_Written exercise 1_: From the text on Alabama's Populist movement, write out the passage that begins at "In the 1890s" and stops after "an agrarian uprising.".
_Written exercise 2_: Render this sentence from the text on Alabama's Populist movement in Spanish: "Republicans were hated in the South because of their actions during Reconstruction."

_Text provided_:

= = =

In the 1890s a political movement swept through Alabama that challenged the dominant Democratic party and gave hope that Alabama's poorest people, white and black, might gain the power they needed to achieve a better life. Initially a farmers' movement, its goal was to insure farmers their independence from elites who controlled the nation's economic and political system, but it was more than just an agrarian uprising.

Between 1885 and 1890 farmers in southern and western states joined the national Farmers' Alliance, which pledged to help them recover from an agricultural depression that had settled over rural America. Alliance leaders, who garnered 125,000 Alabama members, argued that farmers needed help from government programs designed to raise farm prices and make credit more readily available in rural areas. To achieve its aims the Alliance had to elect politicians favorable to its cause, and, in Alabama, they needed the blessing of the Democratic party.

Republicans were hated in the South because of their actions during Reconstruction. Thus, every Alabama state official elected between 1874 and 1892 was a Democrat, and it was practically impossible for other parties to win. When Alliance leader Reuben F. Kolb sought the 1890 Democratic nomination for governor, the wealthy Black Belt planters and urban industrialists who controlled the state Democratic convention used unfair tactics to defeat him. These events led Alliance sympathizers to create the Jeffersonian Democratic party in 1892, and they nominated Kolb to run for governor against Democratic nominee Thomas Goode Jones.

A national organization, formally named the People's party, but widely known as the Populist party, had already been formed by Alliance leaders from other states. Many Alabamians joined it. People's Party members and Jeffersonian Democrats who united to support Kolb and other candidates for state and local offices were referred to simply as "Populists." Republicans, who wanted to defeat Democrats, endorsed this upstart coalition.

= = =

Lines on where targets appear:
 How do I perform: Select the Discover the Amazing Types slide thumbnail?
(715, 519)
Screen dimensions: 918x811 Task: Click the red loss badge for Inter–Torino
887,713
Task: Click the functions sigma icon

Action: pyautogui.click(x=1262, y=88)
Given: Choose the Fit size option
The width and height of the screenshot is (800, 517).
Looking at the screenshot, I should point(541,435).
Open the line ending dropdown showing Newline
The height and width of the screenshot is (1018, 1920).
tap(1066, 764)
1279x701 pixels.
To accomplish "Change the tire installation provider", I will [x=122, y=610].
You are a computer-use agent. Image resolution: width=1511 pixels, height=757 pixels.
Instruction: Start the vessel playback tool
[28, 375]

= = =

_Task output 1_:
In the 1890s a political movement swept through Alabama that challenged the dominant Democratic party and gave hope that Alabama's poorest people, white and black, might gain the power they needed to achieve a better life. Initially a farmers' movement, its goal was to insure farmers their independence from elites who controlled the nation's economic and political system, but it was more than just an agrarian uprising.

_Task output 2_: Los republicanos eran odiados en el Sur por sus acciones durante la Reconstrucción.